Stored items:
*-*-*
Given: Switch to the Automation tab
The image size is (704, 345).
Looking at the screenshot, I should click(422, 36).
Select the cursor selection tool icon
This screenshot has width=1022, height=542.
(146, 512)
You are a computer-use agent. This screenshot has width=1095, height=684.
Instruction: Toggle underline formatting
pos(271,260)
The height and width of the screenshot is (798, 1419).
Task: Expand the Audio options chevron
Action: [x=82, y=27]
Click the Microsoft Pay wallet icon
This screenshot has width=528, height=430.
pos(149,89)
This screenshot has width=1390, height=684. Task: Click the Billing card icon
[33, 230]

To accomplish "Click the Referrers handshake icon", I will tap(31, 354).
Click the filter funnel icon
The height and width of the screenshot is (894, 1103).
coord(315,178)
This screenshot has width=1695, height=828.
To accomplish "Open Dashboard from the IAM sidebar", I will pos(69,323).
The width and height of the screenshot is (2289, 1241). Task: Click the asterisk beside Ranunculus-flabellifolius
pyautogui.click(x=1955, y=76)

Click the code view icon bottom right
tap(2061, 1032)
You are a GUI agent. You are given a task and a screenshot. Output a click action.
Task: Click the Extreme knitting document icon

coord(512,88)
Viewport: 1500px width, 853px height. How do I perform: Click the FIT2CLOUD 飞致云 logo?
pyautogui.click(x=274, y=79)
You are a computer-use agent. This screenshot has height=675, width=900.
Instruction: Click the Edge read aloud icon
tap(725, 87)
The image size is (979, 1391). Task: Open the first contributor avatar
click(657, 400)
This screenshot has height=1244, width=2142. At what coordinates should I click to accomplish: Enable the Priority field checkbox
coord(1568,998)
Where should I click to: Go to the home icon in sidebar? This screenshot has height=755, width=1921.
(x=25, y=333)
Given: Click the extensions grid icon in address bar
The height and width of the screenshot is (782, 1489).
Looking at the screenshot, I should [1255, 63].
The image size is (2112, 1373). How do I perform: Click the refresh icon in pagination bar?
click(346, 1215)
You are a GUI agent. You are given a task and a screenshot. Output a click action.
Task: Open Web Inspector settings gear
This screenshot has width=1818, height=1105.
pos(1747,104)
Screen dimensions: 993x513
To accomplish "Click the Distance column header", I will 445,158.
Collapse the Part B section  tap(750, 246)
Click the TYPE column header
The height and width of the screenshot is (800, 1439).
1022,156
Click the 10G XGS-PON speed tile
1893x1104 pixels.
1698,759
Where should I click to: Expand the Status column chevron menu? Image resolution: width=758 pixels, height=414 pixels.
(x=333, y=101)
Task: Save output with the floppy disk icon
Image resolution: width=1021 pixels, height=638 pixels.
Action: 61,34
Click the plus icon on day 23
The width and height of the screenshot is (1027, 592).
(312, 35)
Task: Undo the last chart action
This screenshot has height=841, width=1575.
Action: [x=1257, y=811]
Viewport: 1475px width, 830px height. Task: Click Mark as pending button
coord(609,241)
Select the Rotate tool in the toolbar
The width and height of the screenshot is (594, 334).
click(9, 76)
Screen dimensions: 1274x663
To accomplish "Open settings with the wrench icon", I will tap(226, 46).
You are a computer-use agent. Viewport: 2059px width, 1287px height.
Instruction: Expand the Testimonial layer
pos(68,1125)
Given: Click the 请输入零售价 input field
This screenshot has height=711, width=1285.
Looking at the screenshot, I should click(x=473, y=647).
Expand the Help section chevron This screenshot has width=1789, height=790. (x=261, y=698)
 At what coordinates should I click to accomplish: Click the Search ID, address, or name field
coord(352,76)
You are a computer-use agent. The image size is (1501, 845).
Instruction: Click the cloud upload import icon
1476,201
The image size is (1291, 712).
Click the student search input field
*-*-*
BRIEF - Retype all the records above without changing a word.

EXERCISE RESULT -
Given: Switch to the Automation tab
The image size is (704, 345).
Looking at the screenshot, I should click(422, 36).
Select the cursor selection tool icon
This screenshot has width=1022, height=542.
(146, 512)
You are a computer-use agent. This screenshot has width=1095, height=684.
Instruction: Toggle underline formatting
pos(271,260)
The height and width of the screenshot is (798, 1419).
Task: Expand the Audio options chevron
Action: [x=82, y=27]
Click the Microsoft Pay wallet icon
This screenshot has width=528, height=430.
pos(149,89)
This screenshot has width=1390, height=684. Task: Click the Billing card icon
[33, 230]

To accomplish "Click the Referrers handshake icon", I will tap(31, 354).
Click the filter funnel icon
The height and width of the screenshot is (894, 1103).
coord(315,178)
This screenshot has width=1695, height=828.
To accomplish "Open Dashboard from the IAM sidebar", I will pos(69,323).
The width and height of the screenshot is (2289, 1241). Task: Click the asterisk beside Ranunculus-flabellifolius
pyautogui.click(x=1955, y=76)

Click the code view icon bottom right
tap(2061, 1032)
You are a GUI agent. You are given a task and a screenshot. Output a click action.
Task: Click the Extreme knitting document icon

coord(512,88)
Viewport: 1500px width, 853px height. How do I perform: Click the FIT2CLOUD 飞致云 logo?
pyautogui.click(x=274, y=79)
You are a computer-use agent. This screenshot has height=675, width=900.
Instruction: Click the Edge read aloud icon
tap(725, 87)
The image size is (979, 1391). Task: Open the first contributor avatar
click(657, 400)
This screenshot has height=1244, width=2142. At what coordinates should I click to accomplish: Enable the Priority field checkbox
coord(1568,998)
Where should I click to: Go to the home icon in sidebar? This screenshot has height=755, width=1921.
(x=25, y=333)
Given: Click the extensions grid icon in address bar
The height and width of the screenshot is (782, 1489).
Looking at the screenshot, I should [1255, 63].
The image size is (2112, 1373). How do I perform: Click the refresh icon in pagination bar?
click(346, 1215)
You are a GUI agent. You are given a task and a screenshot. Output a click action.
Task: Open Web Inspector settings gear
This screenshot has width=1818, height=1105.
pos(1747,104)
Screen dimensions: 993x513
To accomplish "Click the Distance column header", I will 445,158.
Collapse the Part B section  tap(750, 246)
Click the TYPE column header
The height and width of the screenshot is (800, 1439).
1022,156
Click the 10G XGS-PON speed tile
1893x1104 pixels.
1698,759
Where should I click to: Expand the Status column chevron menu? Image resolution: width=758 pixels, height=414 pixels.
(x=333, y=101)
Task: Save output with the floppy disk icon
Image resolution: width=1021 pixels, height=638 pixels.
Action: 61,34
Click the plus icon on day 23
The width and height of the screenshot is (1027, 592).
(312, 35)
Task: Undo the last chart action
This screenshot has height=841, width=1575.
Action: [x=1257, y=811]
Viewport: 1475px width, 830px height. Task: Click Mark as pending button
coord(609,241)
Select the Rotate tool in the toolbar
The width and height of the screenshot is (594, 334).
click(9, 76)
Screen dimensions: 1274x663
To accomplish "Open settings with the wrench icon", I will tap(226, 46).
You are a computer-use agent. Viewport: 2059px width, 1287px height.
Instruction: Expand the Testimonial layer
pos(68,1125)
Given: Click the 请输入零售价 input field
This screenshot has height=711, width=1285.
Looking at the screenshot, I should click(x=473, y=647).
Expand the Help section chevron This screenshot has width=1789, height=790. (x=261, y=698)
 At what coordinates should I click to accomplish: Click the Search ID, address, or name field
coord(352,76)
You are a computer-use agent. The image size is (1501, 845).
Instruction: Click the cloud upload import icon
1476,201
The image size is (1291, 712).
Click the student search input field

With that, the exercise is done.